İzmirliler, herhangi bir meseleyi siyasete bağlamayı çok severler. Derin bir edebiyat sohbeti, herhangi bir felsefî tartışma ya da gündelik hayatımızla ilgili sıradan bir konu Ankara’nın “sorun çözmedeki beceriksizliği veya kötü niyeti” ile irtibatlandırılır. Bu sebeple çok daha yakınlarında bulunan Pasaport’taki yüzer iskelenin adıyla ilgilenmezler. Bu da herhâlde tarihimizle ilgili akla hayale sığmayacak hurafeleri bir din gibi benimsemiş olmanın sonucudur.
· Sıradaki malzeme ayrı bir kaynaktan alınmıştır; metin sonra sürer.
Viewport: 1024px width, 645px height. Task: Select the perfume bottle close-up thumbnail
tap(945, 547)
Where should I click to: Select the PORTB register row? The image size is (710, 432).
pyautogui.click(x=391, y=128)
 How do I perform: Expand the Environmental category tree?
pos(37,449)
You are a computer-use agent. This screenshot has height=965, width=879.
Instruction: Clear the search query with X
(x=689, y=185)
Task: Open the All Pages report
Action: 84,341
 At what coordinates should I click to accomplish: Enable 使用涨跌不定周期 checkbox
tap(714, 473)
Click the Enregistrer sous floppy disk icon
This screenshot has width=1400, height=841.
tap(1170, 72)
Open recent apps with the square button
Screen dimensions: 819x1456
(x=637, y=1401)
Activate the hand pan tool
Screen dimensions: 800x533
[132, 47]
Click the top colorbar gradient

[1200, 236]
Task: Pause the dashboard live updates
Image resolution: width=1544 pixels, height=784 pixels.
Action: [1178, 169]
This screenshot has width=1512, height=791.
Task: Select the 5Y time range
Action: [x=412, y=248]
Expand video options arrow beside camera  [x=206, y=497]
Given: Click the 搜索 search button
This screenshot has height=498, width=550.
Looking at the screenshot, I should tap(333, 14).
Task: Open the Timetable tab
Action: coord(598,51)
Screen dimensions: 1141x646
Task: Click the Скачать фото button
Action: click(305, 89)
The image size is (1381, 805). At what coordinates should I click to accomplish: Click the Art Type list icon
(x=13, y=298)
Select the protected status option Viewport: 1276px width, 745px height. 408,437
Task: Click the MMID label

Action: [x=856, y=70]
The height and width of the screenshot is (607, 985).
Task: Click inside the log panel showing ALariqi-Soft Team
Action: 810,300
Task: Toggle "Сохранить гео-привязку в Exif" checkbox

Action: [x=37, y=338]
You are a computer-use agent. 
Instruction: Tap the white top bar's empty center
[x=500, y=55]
1990’lar, Türkiye’de liberal düşüncenin gerçek manada hâkimiyet kurduğu dönemdir. 1980 darbesini izleyen yıllarda uygulanan iktisadî liberalizm, bu dönemde hemen hemen her alana sirayet etmişti. Bundan edebiyat ve düşünce hayatımız da nasibini aldı. Gayr-i resmî tarih yaklaşımlarının revaçta olduğu bir düşünce dünyasında, liberal akımın tarih görüşleri üzerinde hatırı sayılır bir etkisi olacaktı. Nitekim “Kurtuluş Savaşı” gibi milletin hafızasında derin izler bırakan dönemler dahi liberal düşünceler çerçevesinde sorgulanmaya başlandı. İzmir’in yakılması hadisesi de bunlardandı.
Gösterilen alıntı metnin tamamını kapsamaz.